- TAREAS A REALIZAR
1) Traduce al inglés la siguiente oración del texto sobre las animitas: "Pero las animitas, aunque conmemoren violencia y tragedia, no infunden temor."
2) Reproduce al pie de la letra el pasaje del texto sobre las animitas que comienza con "Nuestras animitas son sobrios" y sigue hasta "en el horizonte.", ambos incluidos.

*** FRAGMENTO DEL DOCUMENTO

Dicen que en otros países, en Grecia, en Bolivia, también existen con iguales características que las nuestras. Pero así, benignas y en diminutivo, como tantos vocablos chilenos, la palabra tiene una curiosa aceptación entre nosotros: nuestras animitas son modestos santuarios populares, pequeñas casitas-altares de menos de medio metro de altura, torpemente construidos de ladrillo y mezcla, que a veces vemos al borde del camino, casi como al filo del olvido. Junto a ellas de noche, arden velas, y de día se marchitan flores en viejos envases colocados sobre el suelo manchado de negro de humo y cerote. Pasa el viento nocturno y tiemblan y se apagan las velas, que a la noche siguiente otra mano piadosa vuelve a encender si quedan restos de pabilo, o a rayo de sol se calcinan las flores que después la lluvia barre. Pero llovida y calcinada, la animita permanece en su lugar, porque está amarrada a él, esperando a otros devotos, otro día, o quizá otro año.
Estos santuarios que evocan a las ánimas del purgatorio que se quedaron rondando nuestra vida –»…our Little life is rounded by s sleep», dice Shakespeare, en La tempestad-, se alzan en lugares donde ocurrió una muerte violenta, por accidente o por asesinato. Pero las animitas, aunque conmemoren violencia y tragedia, no infunden temor. Son buenas, tutelares, que interceden ante el Dios de los pobres para que conceda a los solicitantes – a veces familiares del muerto, o en el caso de animitas de prestigio aquellos que creen en su eficacia- los favores que se les pide si se acude al lugar donde perdieron la vida para rezarles un avemaría o encenderles una vela: un lugar, un nombre, a veces ni siquiera eso, una historia casi olvidada, pero la difusa y tenaz memoria popular conserva el sitio, lo hace legendario y lo dota de poderes.
Nuestras animitas son sobrios santuarios del recuerdo que encienden apenas una chispita de pensamiento al pasar, humildes súplicas a la eternidad que todos sabemos no cederá su secreto: sin embargo, el pueblo justiciero se aferra a la memoria, y no pierde su fe en que aquellos que cayeron víctimas de la violencia cayeron con algún propósito, para algo, y así conservan gran derecho y autoridad. De trecho en trecho, a la entrada de las ciudades, aparecen animitas milagrosas que a medida que se va cerrando la noche arden con una luz más endeble, pero más elocuente que el fulgor de la metrópoli en el horizonte.

******
*** DATOS PROPORCIONADOS

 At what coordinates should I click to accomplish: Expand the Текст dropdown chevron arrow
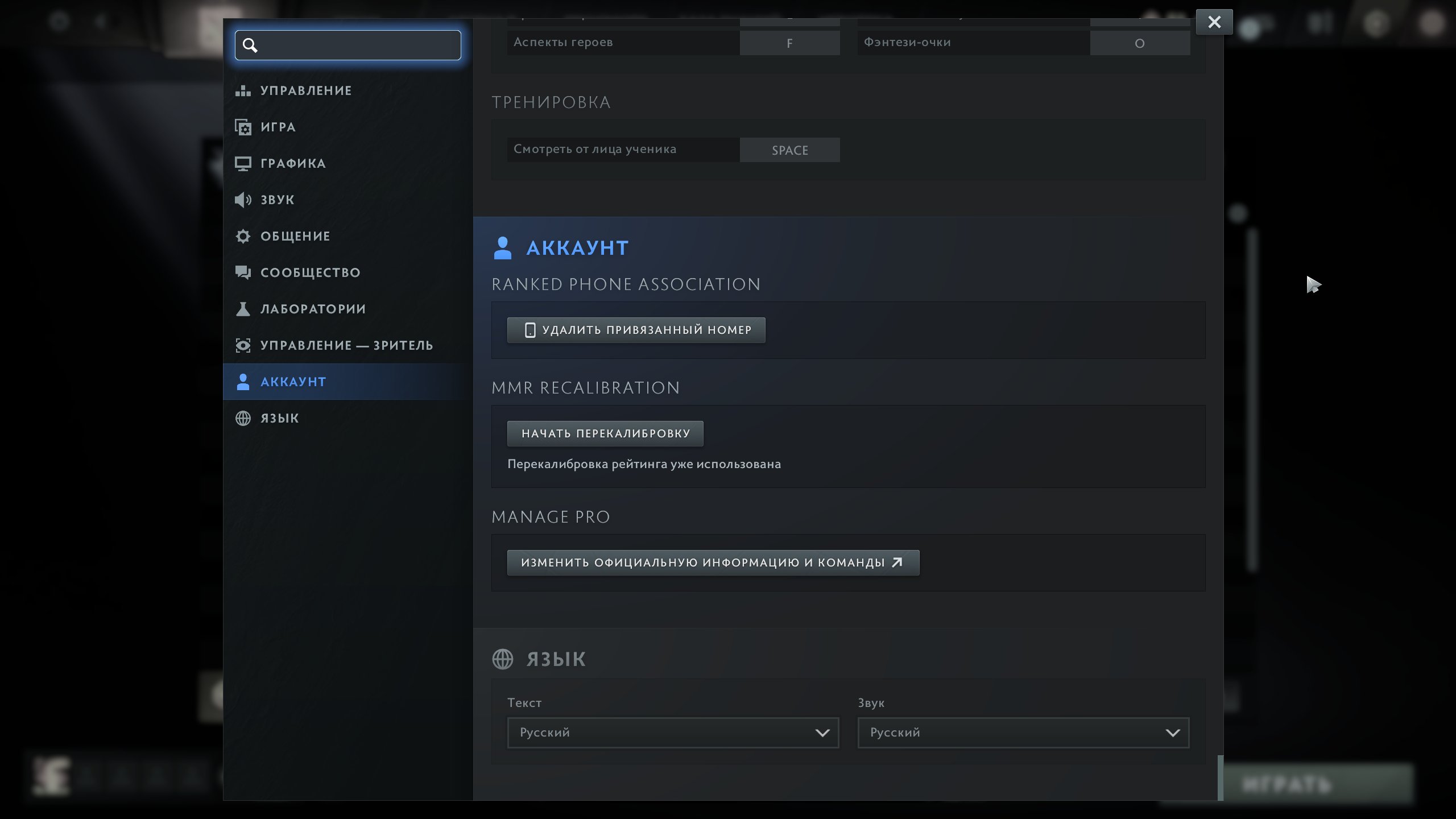[822, 733]
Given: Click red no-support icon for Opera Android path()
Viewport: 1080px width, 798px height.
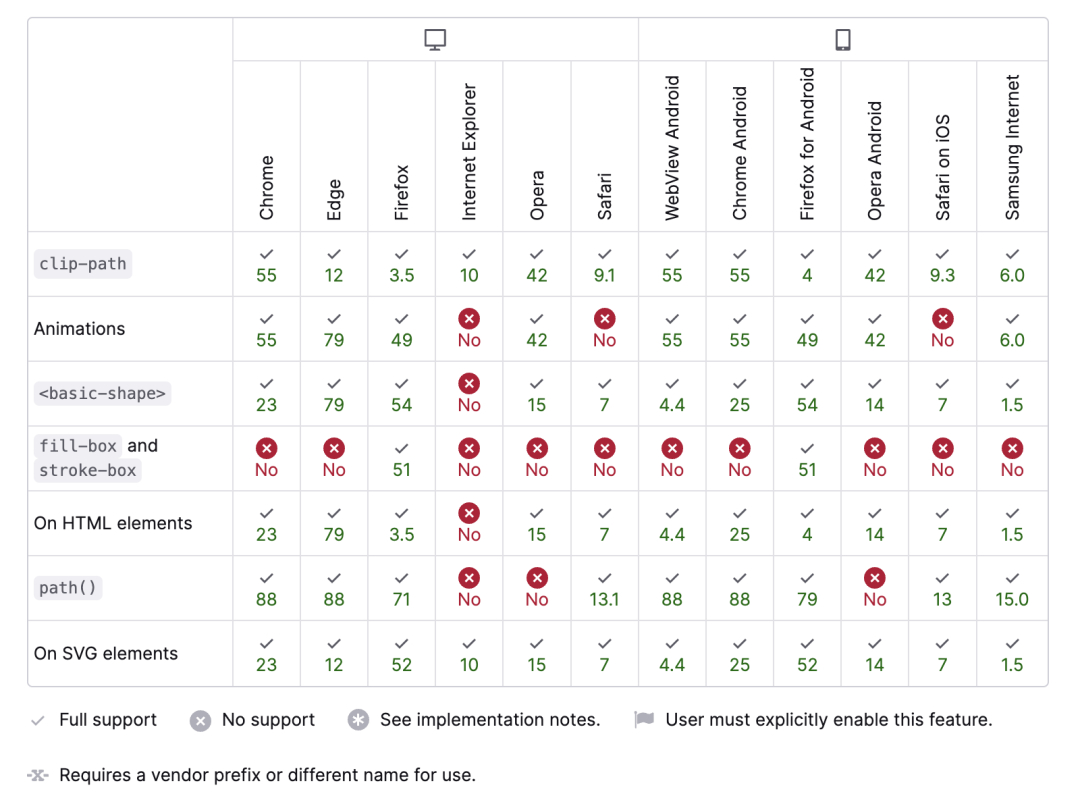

******

- RESPUESTAS DEL EJERCICIO
1) But the animitas, although they commemorate violence and tragedy, do not inspire fear.

2)
Nuestras animitas son sobrios santuarios del recuerdo que encienden apenas una chispita de pensamiento al pasar, humildes súplicas a la eternidad que todos sabemos no cederá su secreto: sin embargo, el pueblo justiciero se aferra a la memoria, y no pierde su fe en que aquellos que cayeron víctimas de la violencia cayeron con algún propósito, para algo, y así conservan gran derecho y autoridad. De trecho en trecho, a la entrada de las ciudades, aparecen animitas milagrosas que a medida que se va cerrando la noche arden con una luz más endeble, pero más elocuente que el fulgor de la metrópoli en el horizonte.